Beauty Patch ad by Dove causes controversy!

What if there was a ‘beauty patch’ that you could attach to your skin, and instantly feel better about how you look? Most women in the world today would crave for such a product. This very desire forms the core of Dove’s latest advertisement.

The company has previously hit the spot with their brilliant viral video called ‘Real Beauty Sketches’ which released last year. It was viewed by millions and shared across all platforms.

The new video is an attempt to recreate the impact that the former ad did. The advertisement centers around women who are given beauty patches to be worn for two weeks, before telling them that the patches were placebos.

The advertisement is part of a new marketing campaign for Dove. It begins with Ann Kearney-Cooke, a psychologist and body image specialist who wishes to conduct a simple experiment. She gathers some women and presents them with the “RB-X” patch. According to her, this was a beauty patch which would enhance the way a woman perceived her beauty. After giving the patches to the women, she asked them to keep a video diary for two weeks, and record any changes that they felt while wearing the patch.

So how did each woman feel when she wore the patch? Well, in the ad’s final spot, all of them agreed that the patch made them feel more confident in themselves. This new found confidence had a positive influence on their choices and behaviour.

However, what the women don’t know is that the beauty patch is a mere placebo. It never worked to begin with. Any change in attitude towards the world and oneself, or a positive change in one’s behaviour was thus not the work of the patch, but simply the change in mindset of the woman wearing it.

Towards the end of the video, the psychologist meets each woman individually and hands them a paper containing the contents of the beauty patch. The paper is blank. The women then realize that there was nothing in the patch.

The women react positively, yet emotionally. Some begin to smile and then laugh, while some tear up, and some women do both. The women all expected there to be some contents to the patch, and were visibly shocked when they realized that there were none, and that they had helped themselves on their own.

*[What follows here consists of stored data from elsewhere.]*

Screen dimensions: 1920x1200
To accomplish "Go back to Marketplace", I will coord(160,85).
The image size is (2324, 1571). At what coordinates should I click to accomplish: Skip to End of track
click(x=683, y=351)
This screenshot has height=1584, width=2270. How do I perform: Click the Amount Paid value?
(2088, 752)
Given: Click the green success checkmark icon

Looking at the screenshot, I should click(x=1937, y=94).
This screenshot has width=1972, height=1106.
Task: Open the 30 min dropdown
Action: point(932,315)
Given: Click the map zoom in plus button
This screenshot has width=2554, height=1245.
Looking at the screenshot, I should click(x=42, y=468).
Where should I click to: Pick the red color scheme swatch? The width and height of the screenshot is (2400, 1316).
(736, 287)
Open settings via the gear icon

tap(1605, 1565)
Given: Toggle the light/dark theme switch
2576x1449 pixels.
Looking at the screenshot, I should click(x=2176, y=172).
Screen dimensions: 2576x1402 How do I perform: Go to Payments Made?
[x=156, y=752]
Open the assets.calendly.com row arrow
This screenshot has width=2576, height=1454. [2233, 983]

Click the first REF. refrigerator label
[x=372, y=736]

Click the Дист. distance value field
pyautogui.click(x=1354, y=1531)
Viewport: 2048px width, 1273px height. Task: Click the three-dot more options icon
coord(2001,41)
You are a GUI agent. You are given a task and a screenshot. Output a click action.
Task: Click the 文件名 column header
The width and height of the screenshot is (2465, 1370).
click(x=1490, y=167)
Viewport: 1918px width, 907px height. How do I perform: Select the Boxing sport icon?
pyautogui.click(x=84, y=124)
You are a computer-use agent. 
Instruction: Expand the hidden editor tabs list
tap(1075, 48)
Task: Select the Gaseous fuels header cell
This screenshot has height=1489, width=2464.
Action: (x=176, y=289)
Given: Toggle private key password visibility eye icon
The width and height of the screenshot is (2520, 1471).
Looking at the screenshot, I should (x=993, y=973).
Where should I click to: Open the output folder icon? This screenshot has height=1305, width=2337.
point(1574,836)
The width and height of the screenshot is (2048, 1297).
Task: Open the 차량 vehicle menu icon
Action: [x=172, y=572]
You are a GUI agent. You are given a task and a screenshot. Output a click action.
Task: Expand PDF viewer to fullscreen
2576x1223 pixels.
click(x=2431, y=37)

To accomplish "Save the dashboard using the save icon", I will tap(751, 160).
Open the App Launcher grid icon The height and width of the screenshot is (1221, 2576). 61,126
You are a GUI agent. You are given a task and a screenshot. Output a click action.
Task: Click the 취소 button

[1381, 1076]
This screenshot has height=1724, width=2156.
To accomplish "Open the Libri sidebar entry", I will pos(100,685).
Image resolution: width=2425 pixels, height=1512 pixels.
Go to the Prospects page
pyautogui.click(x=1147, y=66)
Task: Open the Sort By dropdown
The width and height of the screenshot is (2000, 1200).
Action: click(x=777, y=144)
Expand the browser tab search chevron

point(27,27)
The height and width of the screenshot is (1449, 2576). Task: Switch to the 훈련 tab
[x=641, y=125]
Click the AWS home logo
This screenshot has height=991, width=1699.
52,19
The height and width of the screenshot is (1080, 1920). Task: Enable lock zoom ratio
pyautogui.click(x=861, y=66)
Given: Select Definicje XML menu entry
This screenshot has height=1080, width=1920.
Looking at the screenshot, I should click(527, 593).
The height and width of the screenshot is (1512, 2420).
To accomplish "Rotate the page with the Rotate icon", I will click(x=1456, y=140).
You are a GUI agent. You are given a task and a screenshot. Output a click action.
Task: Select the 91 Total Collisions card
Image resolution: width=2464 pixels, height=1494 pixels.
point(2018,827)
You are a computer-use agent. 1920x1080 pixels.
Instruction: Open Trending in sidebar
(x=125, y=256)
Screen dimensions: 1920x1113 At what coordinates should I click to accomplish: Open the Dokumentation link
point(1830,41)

Despite controversy over the authenticity of the women used in the ad, Dove insists that they were not actresses. According to the company, the ‘real’ women were asked to audition for an undisclosed documentary. Then the women were presented with the experiment, which invited them to wear a patch which would make them feel more ‘beautiful’.

The ‘Dove Beauty Patch ad’ proves that women do have the power to lift themselves up entirely on their own. In this sense, the ad is empowering. The ad also makes them focus on their positive aspects, and tell them that they can be whatever they desire.

However, the ad did have its drawbacks. The most prominent one was the fact that the women went through an experiment. The process of the experiment suggested that the women were being manipulated to believe that their lack of confidence could be cured with a patch. Even worse, when the psychologists tells the woman that the patch is a placebo, the ad suggests that within two weeks of believing in yourself, you can gain confidence. This is not true. Further, the ad campaign was less about positive thinking, and more about Dove teaching women. It gave off the notion that women need to be educated by the brand on how to increase their self esteem.

The new Dove ad has received its share of negative publicity, with news articles accusing them of portraying women as gullible. Further, there was not one woman participant who reacted negatively when she realized that the patch was fake. However, the company said that the campaign sought to communicate that the right state of mind could “unlock a powerful feeling of beauty that lives inside all women”.